§ Consignes:
A) Recopiez à l'identique, dans l'extrait sur l'intervention dans le secteur de la viande bovine, le passage qui s'ouvre sur les mots contenant « 7 Le règlement » et se termine par « la viande bovine. ».
B) Veuillez répéter mot pour mot la partie des enregistrements qui s'ouvre sur la ligne contenant « How do I perform: Click » et va jusqu'à la fin des enregistrements, ces deux bornes incluses, sans reprendre les images dans votre réponse.

§ Extrait source:

===

Sont décidées par la Commission:

° l' ouverture des achats visés au paragraphe 4 ainsi que leur suspension dans le cas où une ou plusieurs des conditions prévues par ledit paragraphe ne sont plus remplies,

° la suspension des achats visés au paragraphe 3 premier tiret."

7 Le règlement (CEE) n 859/89 de la Commission, du 29 mars 1989 (JO L 91, p. 5), adopté notamment sur le fondement de l' article 6, paragraphe 7, du règlement n 805/68, précité, arrête les modalités d' application des mesures d' intervention dans le secteur de la viande bovine.

8 L' article 4 de ce règlement détermine les produits admissibles à l' intervention. Cette disposition a été modifiée par le règlement n 685/93 de la Commission, dont l' annulation a été demandée et qui a introduit une limitation graduelle du poids des carcasses pouvant être acceptées à l' intervention. Ainsi, aux termes de l' article 4, paragraphe 2, sous g), du règlement n 859/89, modifié, ne peuvent être achetées que des viandes:

"g) provenant de carcasses dont le poids ne dépasse pas les niveaux suivants:

° 380 kilogrammes à partir de la première adjudication de juillet 1993,

° 360 kilogrammes à partir de la première adjudication de janvier 1994,

° 340 kilogrammes à partir de la première adjudication de juillet 1994".

===

§ Enregistrements bruts:
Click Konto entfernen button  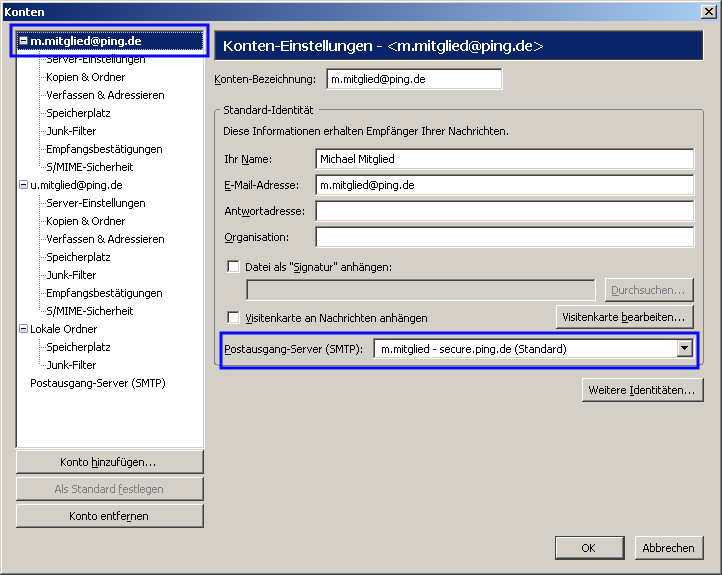[x=109, y=516]
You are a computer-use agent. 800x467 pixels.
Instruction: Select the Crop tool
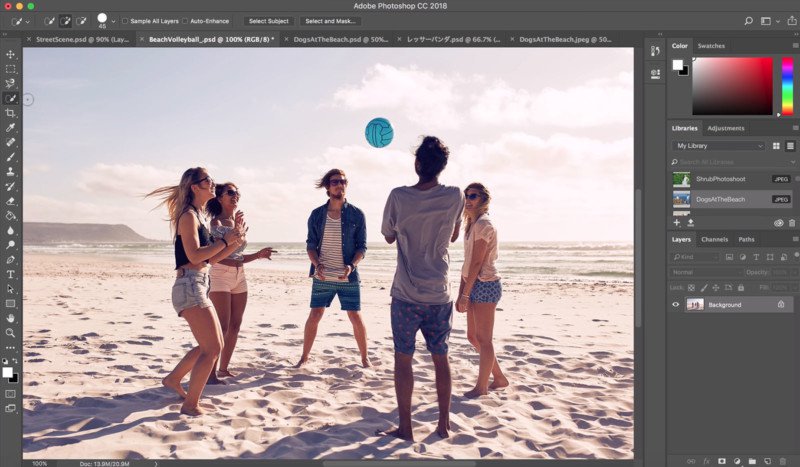tap(10, 113)
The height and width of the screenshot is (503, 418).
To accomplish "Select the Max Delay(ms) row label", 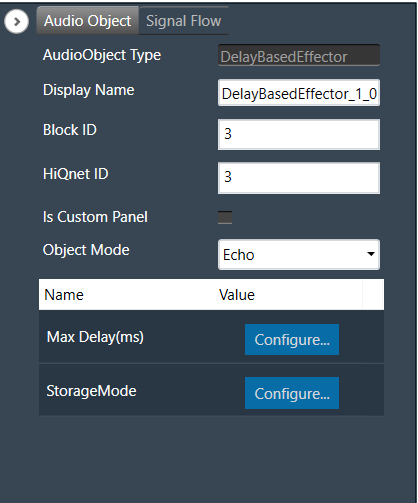I will pyautogui.click(x=95, y=337).
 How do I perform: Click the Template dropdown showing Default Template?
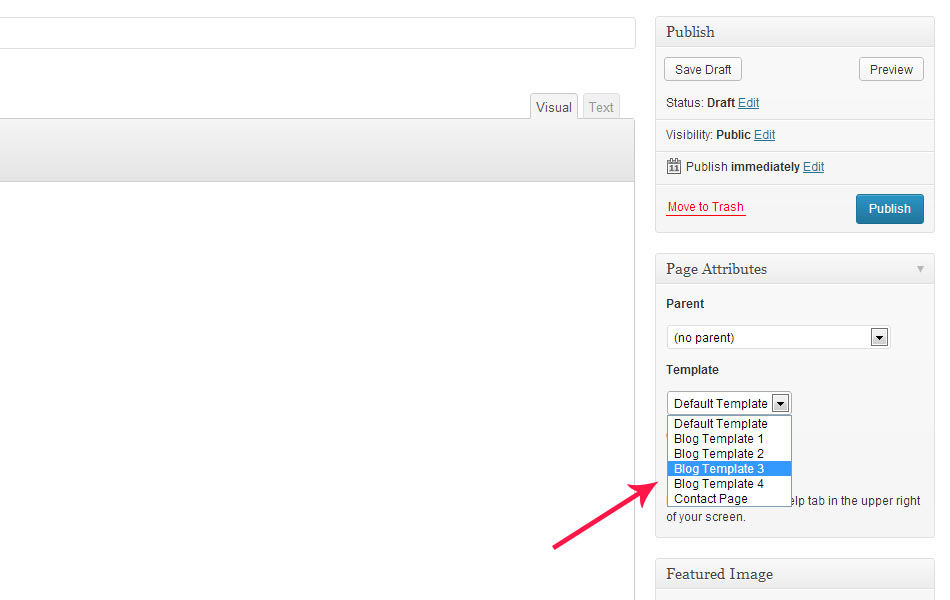coord(729,403)
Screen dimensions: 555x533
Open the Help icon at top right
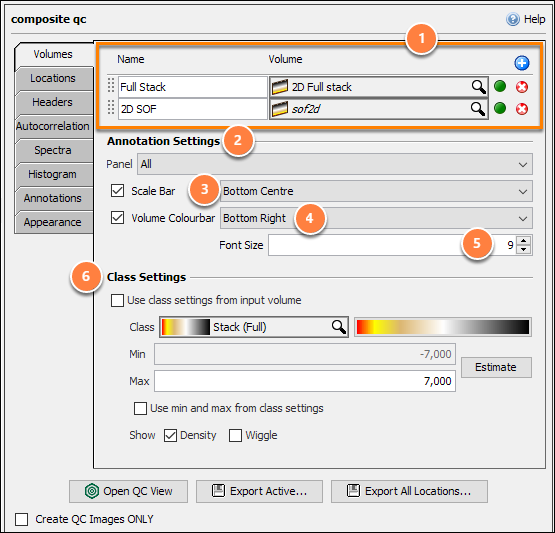(513, 19)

===

§ Réponses fournies:
A)
7 Le règlement (CEE) n 859/89 de la Commission, du 29 mars 1989 (JO L 91, p. 5), adopté notamment sur le fondement de l' article 6, paragraphe 7, du règlement n 805/68, précité, arrête les modalités d' application des mesures d' intervention dans le secteur de la viande bovine.

B)
 How do I perform: Click the Template dropdown showing Default Template?
coord(729,403)
Screen dimensions: 555x533
Open the Help icon at top right
(513, 19)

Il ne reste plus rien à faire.